Ketika orang-orang yang menyerukan khilafah itu ditanya, apakah mereka ingin mengganti Pancasila? Mungkin mereka bisa mengelak dengan beralasan kalau sistem khilafah hanyalah sebuah gagasan pendapat atau ide, dan setiap Warga Negara Indonesia (WNI) punya hak dan kebebasan untuk menyuarakan ide tersebut. Namun, jika ideologi khilafah tersebut telah mengakar di hati dan fikiran masyarakat Indonesia akan memicu tindakan makar terhadap pemerintahan Indonesia yang sah berdasarkan Pancasila dan UUD 1945, karena mereka sangat terobsesi untuk mewujudkan gagasan tersebut.
Fakta di lapangan kelompok ini selalu membuat kericuhan, memecah belah masyarakat, senang mengkritik pemerintah dengan kalimat-kalimat rasis dan perilaku yang tidak santun seperti mengancam, meneror, bahkan secara terang-terangan ingin melawan pemerintah. Menurut Wiranto , menteri koordinator politik, hukum dan HAM (Menkopolhukam) Republik Indonesia 2014-2019, ideologi khilafah itu bersifat transnasional. Artinya berorientasi meniadakan nation state, untuk mendirikan Negara Islam dalam konteks luas (kompas.com). Dalam hal ini berarti sudah jelas, bahwa HTI wa akhwatuha berniat untuk menjadikan negara Indonesia sebagai negara Islam.

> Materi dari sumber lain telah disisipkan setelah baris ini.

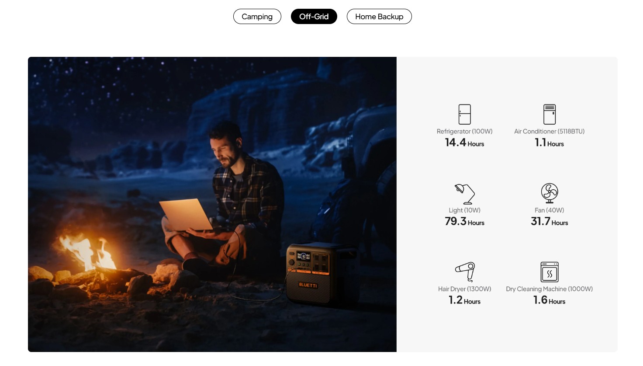643x366 pixels.
Task: Click the Air Conditioner (5118BTU) label
Action: (549, 131)

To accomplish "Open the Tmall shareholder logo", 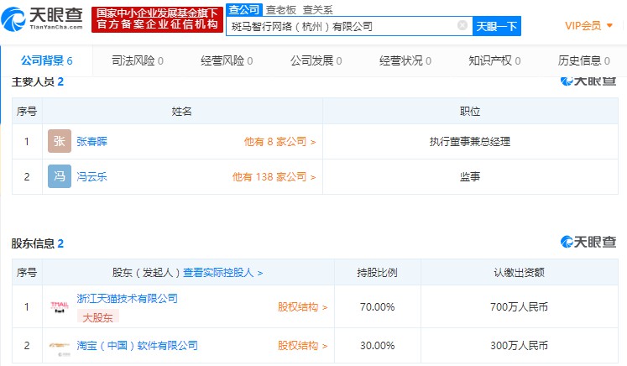I will [60, 307].
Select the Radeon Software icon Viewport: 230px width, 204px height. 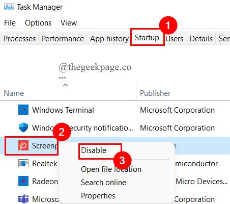pos(23,181)
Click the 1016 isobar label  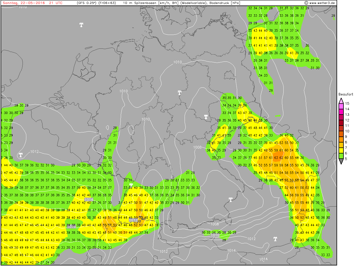pos(72,226)
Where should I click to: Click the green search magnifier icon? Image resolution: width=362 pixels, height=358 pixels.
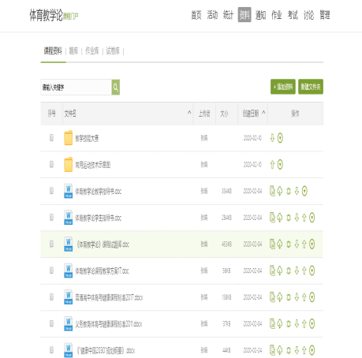tap(116, 87)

Jika pelajar generasi millenial terpengaruh ideologi khilafah, apa bahayanya?
Generasi millenial adalah generasi yang masih labil, mudah tersulut emosi, mudah terpengaruh, dan gampang terobsesi dengan sesuatu yang menurut mereka cocok. Hal ini terjadi karena masa muda adalah masa pencarian jati diri. Apabila yang merasuk ke dalam jiwa muda mereka adalah ideologi khilafah, sedangkan generasi millenial saat ini adalah generasi emas bangsa Indonesia yang akan datang, lalu siapa lagi yang mempertahankan keberadaan Pancasila di bumi Nusantara? Ini jelas menjadi ancaman NKRI, karena Pancasila adalah ideologi yang selama ini telah mempersatukan bangsa, dengan Pancasila masyarakat Indonesia yang berbeda ras, suku, dan agama ini berhasil bersatu padu mempertahankan kemerdekaan Indonesia dari para penjajah.

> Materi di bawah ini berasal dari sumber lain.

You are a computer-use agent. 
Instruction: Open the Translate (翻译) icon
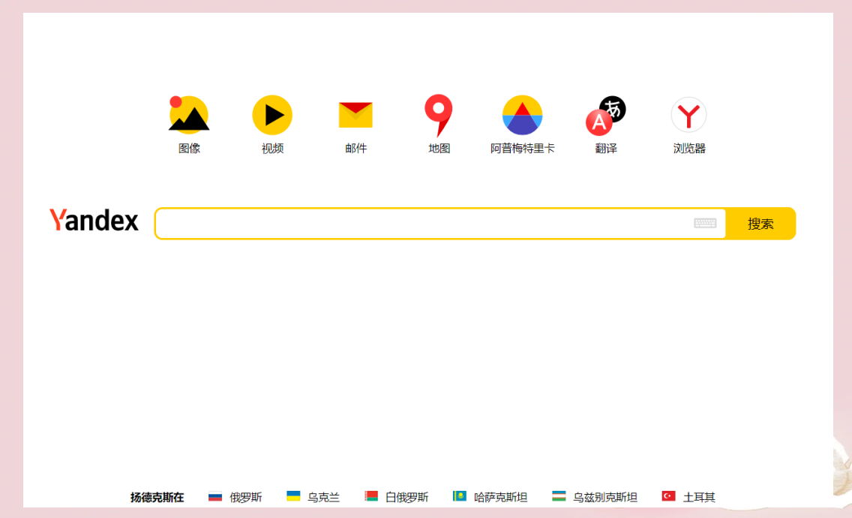605,115
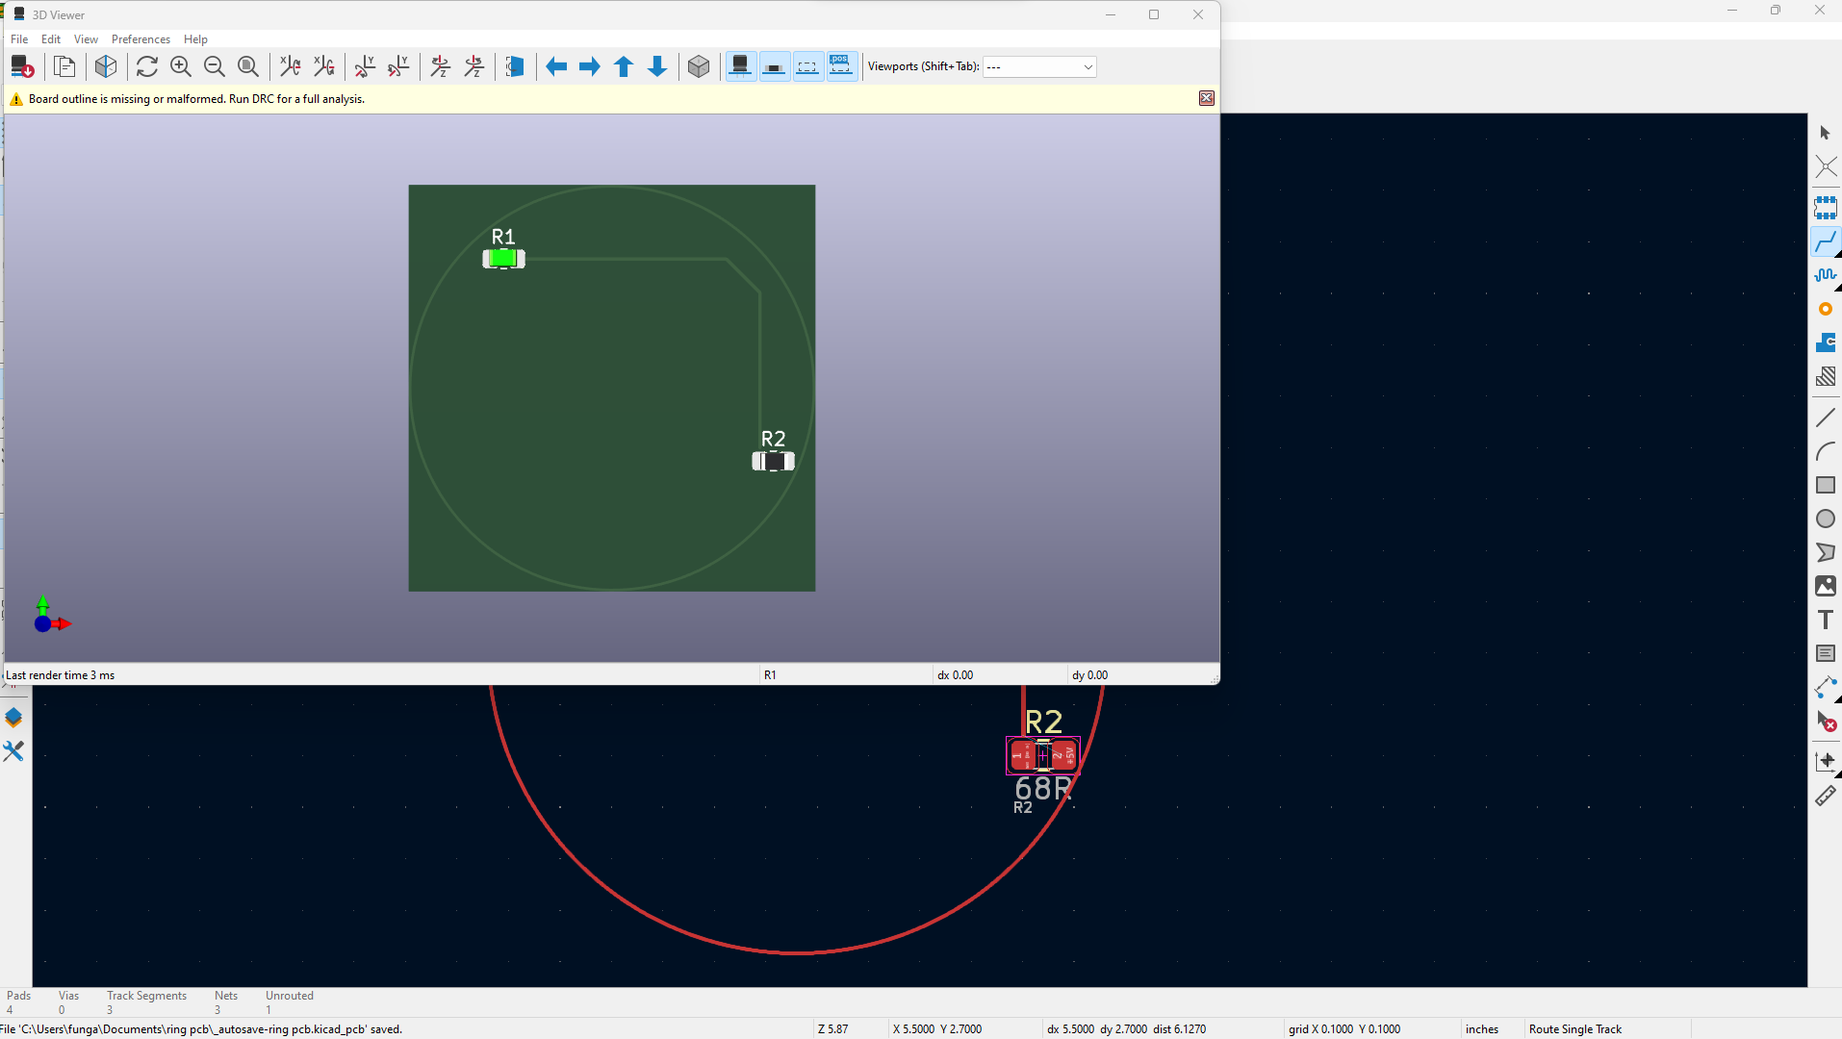Toggle through-hole 3D models display
The width and height of the screenshot is (1842, 1039).
coord(740,66)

Karena itulah sekolah menjadi sasaran utama kelompok radikal saat ini, karena pelajar merupakan pondasi masa depan, jika pondasi tersebut telah terpapar ideologi khilafah, maka bukan tidak mungkin dalam 20 tahun kedepan Pancasila musnah. Dilansir dari kompas.com, gubernur provinsi Jawa Tengah Ganjar Pranowo telah menemukan tujuh kepala sekolah yang sudah terpapar paham radikalisme. Ia mengaku sudah mendapat laporan dari banyak tokoh agama dan masyarakat mengenai penanaman paham radikalisme di sekolah yang dilakukan sangat masif. Paham radikalisme ini ditularkan melalui mata pelajaran dan juga kegiatan ekstrakurikuler.
Pemerintah memang harus segera membersihkan sekolah dari ideologi radikal yang mengancam keutuhan negara kesatuan republik Indonesia. Tapi alangkah baiknya masyarakat pun harus turut berkontribusi untuk menyelesaikan masalah ini, karena Pancasila dan NKRI bukan hanya milik pemerintah, tetapi milik setiap warga negara Indonesia.

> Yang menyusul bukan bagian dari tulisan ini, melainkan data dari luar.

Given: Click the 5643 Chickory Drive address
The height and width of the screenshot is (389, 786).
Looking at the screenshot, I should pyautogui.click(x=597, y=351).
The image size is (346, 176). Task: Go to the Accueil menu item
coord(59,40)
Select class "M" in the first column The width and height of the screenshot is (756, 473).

Nahdlatul Ulama (NU) merupakan organisasi yang mengedepankan politik kebangsaan, politik kerakyatan dan etika berpolitik. Artinya, NU senantiasa terus berkomitmen membantu pemerintah untuk menjaga keutuhan bangsa, senantiasa berperan aktif dalam membentuk kader yang militan kepada Indonesia. Serta turut berusaha menanamkan ke dalam diri warga NU secara khusus dan masyarakat secara umum untuk mengimplementasikan nilai-nilai Pancasila dalam kehidupan berbangsa dan bernegara yang beraneka ragam suku dan budaya.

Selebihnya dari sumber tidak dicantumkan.